SpaceX’s newly launched capsule with four astronauts docked with the International Space Station, home of the crew, for the next six months.
The Dragon capsule arrived at 11.01 pm ET after 27 hours, a fully automated flight from NASA’s Kennedy Space Center in Florida. After “sunset” there was a brief delay after throwing shadows in the docking area, making it more difficult for the crew to monitor the process.
The linkup occurred 262 miles (422 km) from Idaho.
Oh, what a nice sound when space station astronaut Kate Rubins called Dragon commander Mike Hopkins to radio contact for the first time. “We can’t wait to have you on board,” he said after the two spacecraft were abandoned simultaneously.
As they prepared for the space station linkup, the Dragon Crew descended over 250 miles of live New Zealand live window views and the spectacular blue, cloud-streaked Pacific.
“Looks amazing,” mission control radio from SpaceX headquarters in Hawthorne, California. “It looks amazing from here too,” Hopkins answered.
This is the first time Elon Musk’s company has given a crew for a full half-year station stay.
Three American and one Japanese astronauts will remain in the orbiting laboratory until their replacement on another dragon capsule in April. And so it will transport astronauts – and eventually Boeing – with SpaceX in a kind of galactic taxi service to and from the station for NASA.
Hopkins and his crew – Victor Glover, Shannon Walker and Japan’s Soichi Noguchi – joined two Russians and an American who flew to the space station from Kazakhstan last month. Glover would be the first African-American to go on a long haul. For the first time ever, Glover was presented his gold astronaut pin on Monday.
The four named their capsule Resilience to provide hope and inspiration for the entire world during a particularly difficult year.

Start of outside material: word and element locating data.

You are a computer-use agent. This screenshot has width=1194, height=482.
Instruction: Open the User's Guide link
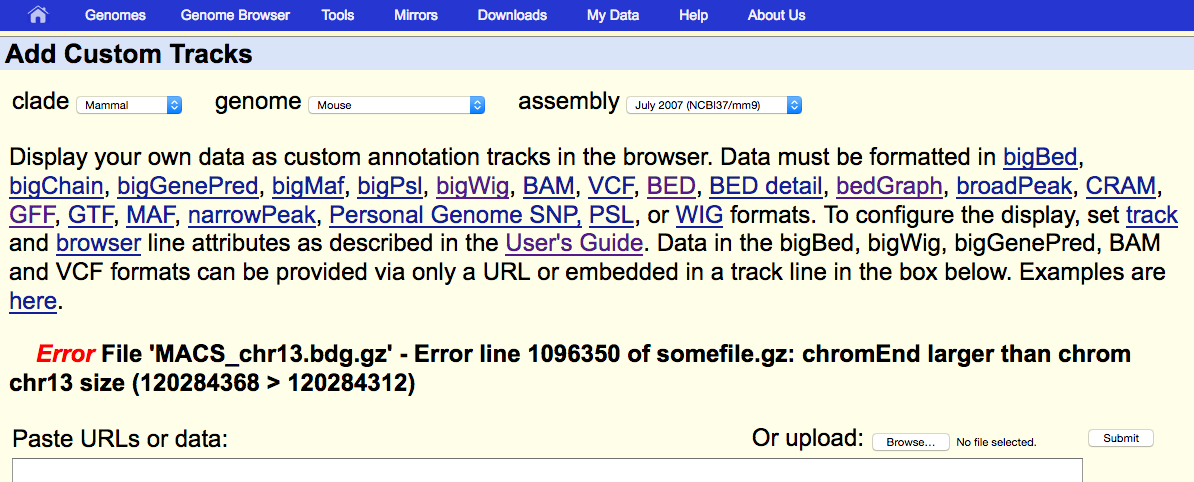[573, 244]
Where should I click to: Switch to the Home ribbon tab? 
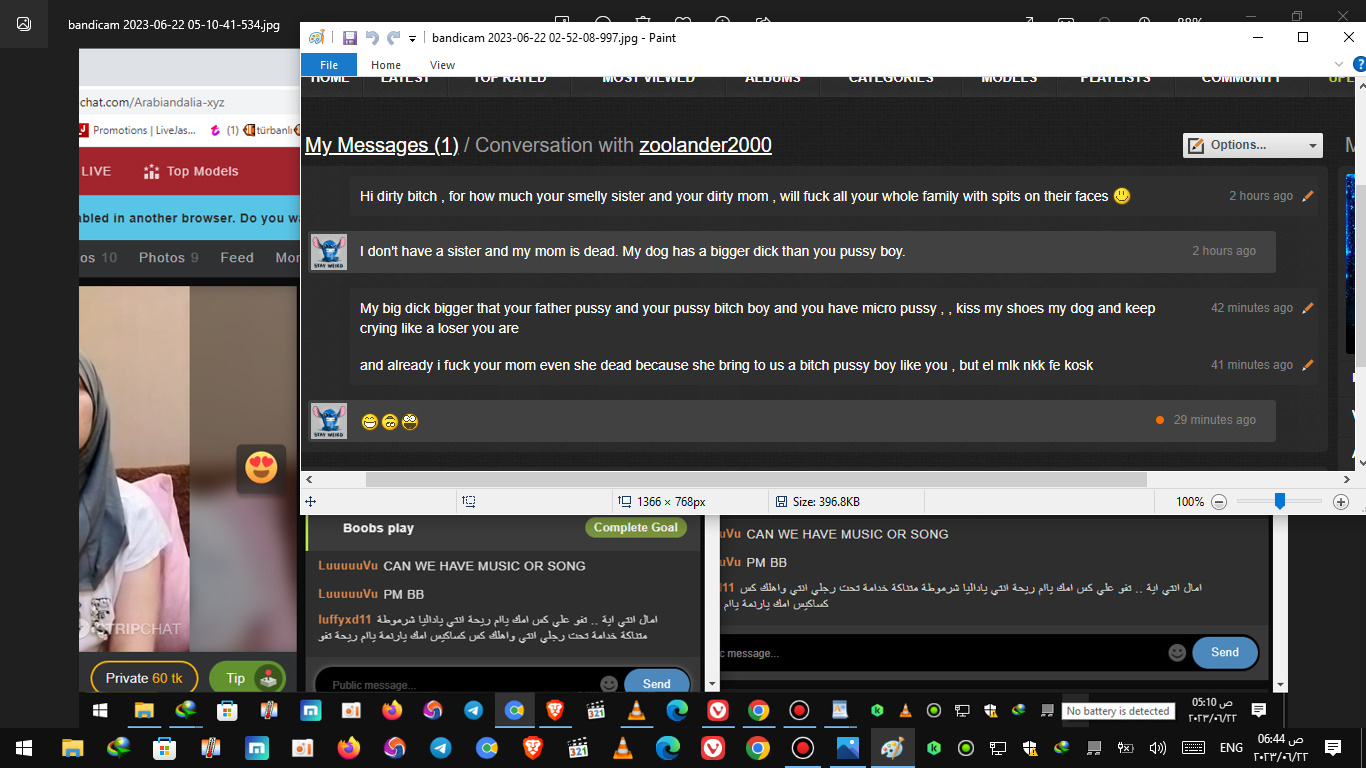(386, 65)
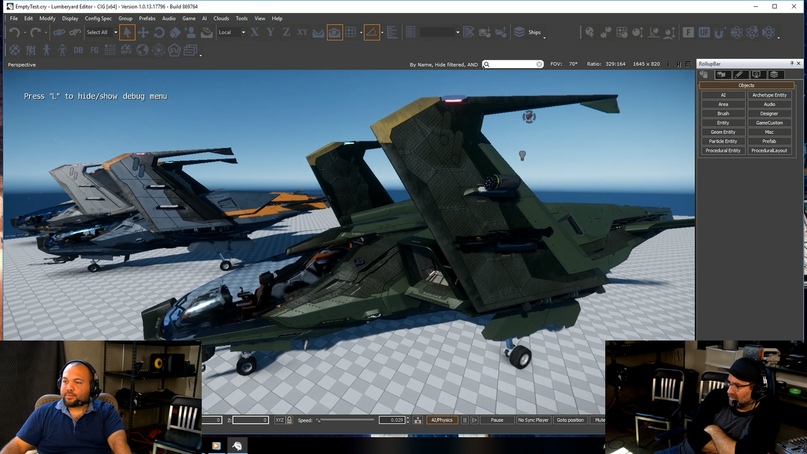The width and height of the screenshot is (807, 454).
Task: Adjust the camera Speed slider
Action: (345, 420)
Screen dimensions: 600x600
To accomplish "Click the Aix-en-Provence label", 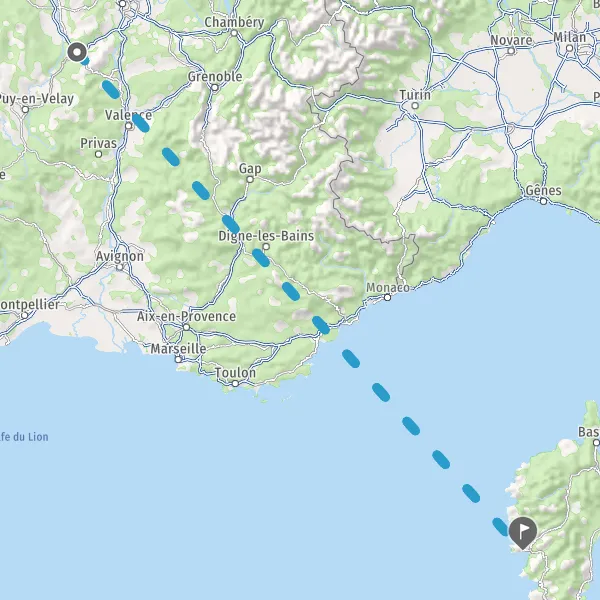I will point(186,316).
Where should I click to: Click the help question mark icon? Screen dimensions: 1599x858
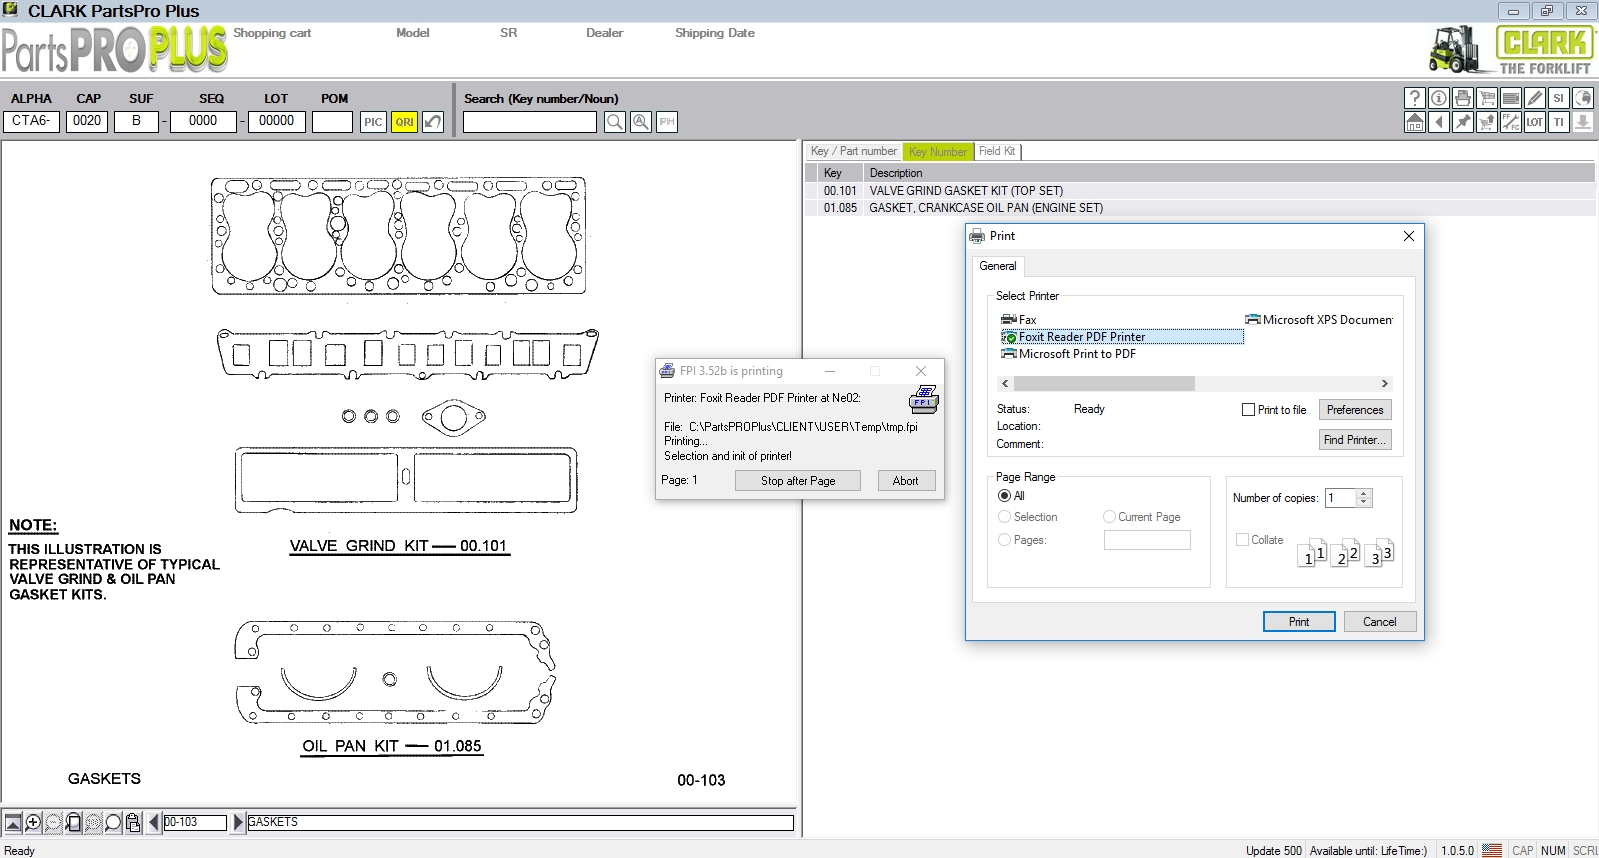pos(1414,98)
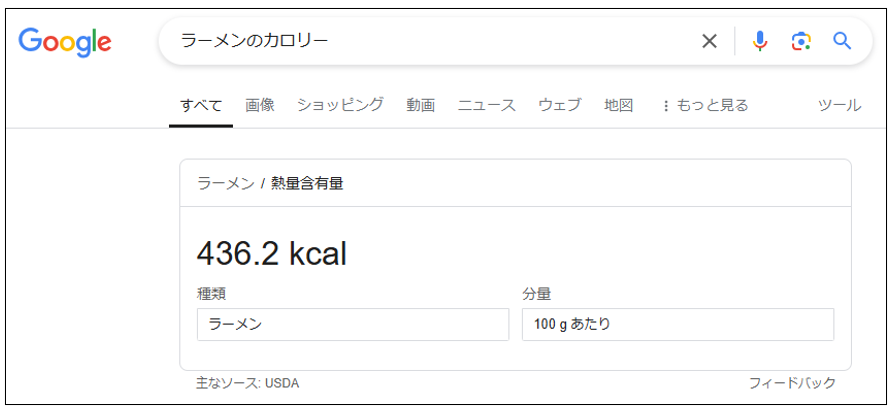Open the ニュース tab
This screenshot has height=414, width=893.
pos(487,105)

He broadcast a tour of his capsule on Monday showing the touchscreen controls and storage areas.
Walker said it was a bit tight for him to compare the two astronauts in the test flight. “We dance around each other to stay out of the way of each other,” she said.
For early Sunday, NASA kept guests to a minimum due to coronovirus, and even Musk had to abstain from tweeting, as he was “most likely” transitioned. He was replaced in his official launch duties by SpaceX president Gwenne Shotwell, who assured reporters that he was too far along on Sunday night’s action, though far from it.
As they prepared for the space station linkup, the Dragon Crew gobbled down the New Zealand live window view and the spectacular blue, cloud-streaked Pacific 250 miles (400 km).
“Looks amazing,” mission control radio from SpaceX headquarters in Hawthorne, California.
“It looks amazing from here too,” Hopkins answered.